The results of a survey of USCIS staff, regarding pressures on them to say yes, also meshes neatly with my recent blog on how the USCIS denial rates for naturalization have declined steadily in recent years.

As background, there is a lot of discretion in the decision-making process at the journeyman level in the USCIS. Large numbers of decisions have to be made daily, always on a case-by-case basis, often on badly presented applications, and the staff has to quickly sort out the approvable paper from that which needs more information, or should be turned down immediately.

The rules are often complex, and the facts are often murky. It is not an easy job, and the same batch of papers that look good to one official, may look suspicious to another one. In most cases the officers look only at the applications and have no chance to interview, or otherwise interact with, the applicants.

Nevertheless, USCIS usually says "yes" to what it has on its plate, but the new administration, according to this story, wants it to say "yes" more often, and more quickly.

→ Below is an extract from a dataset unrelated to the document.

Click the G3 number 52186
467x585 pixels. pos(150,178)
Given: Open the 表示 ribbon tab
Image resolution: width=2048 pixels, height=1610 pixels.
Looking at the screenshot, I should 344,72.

It is within this context that the article reports "Internal communications provided to The Daily indicate that the new leadership seemed to fundamentally clash with career agency employees over when to afford the benefit of the doubt, culminating in a whistle-blower investigation in a senior appointee [not named in the article] and, ultimately the agency-wide inspector general inquiry that produced the report."

"At least five agency veterans", the article continued, "seen as being too tough on applicants were either demoted, or given the choice between a demotion or a relocation from Southern California – where their families were – to San Francisco and Nebraska, according to sources and letters of reassignment provided to The Daily. Those kinds of threats have caused lower-level employees to fall in line, sources said.

"The report also found that supervisors sometimes take cases away from an unwilling officer and assign them to someone else, against agency rules."

Among the quotations from the text of the unpublished IG report, The Daily printed these"

63 of the 254 Immigration Services Officers (24.8%) responded that they have been pressured to approve questionable applications. ...

Another 35 ISOs (13.9%) had serious concern that employees who focus on fraud and ineligibility were evaluated unfairly. ...

. . . data confirm that USCIS was more likely to grant O visa status [for aliens who have extraordinary ability in science, arts, business, or athletics] incorrectly than to deny a legitimate position.

The last sentence puzzles me, even after the correct word, "petition," is inserted to replace "position." While it is well known that Mayorkas has paid special attention to the O visas, what data set would show the number of incorrectly awarded petitions? Maybe this is based on a statement by the officer who specialized in O cases.

I look forward to reading the IG's report, if it is allowed to be released.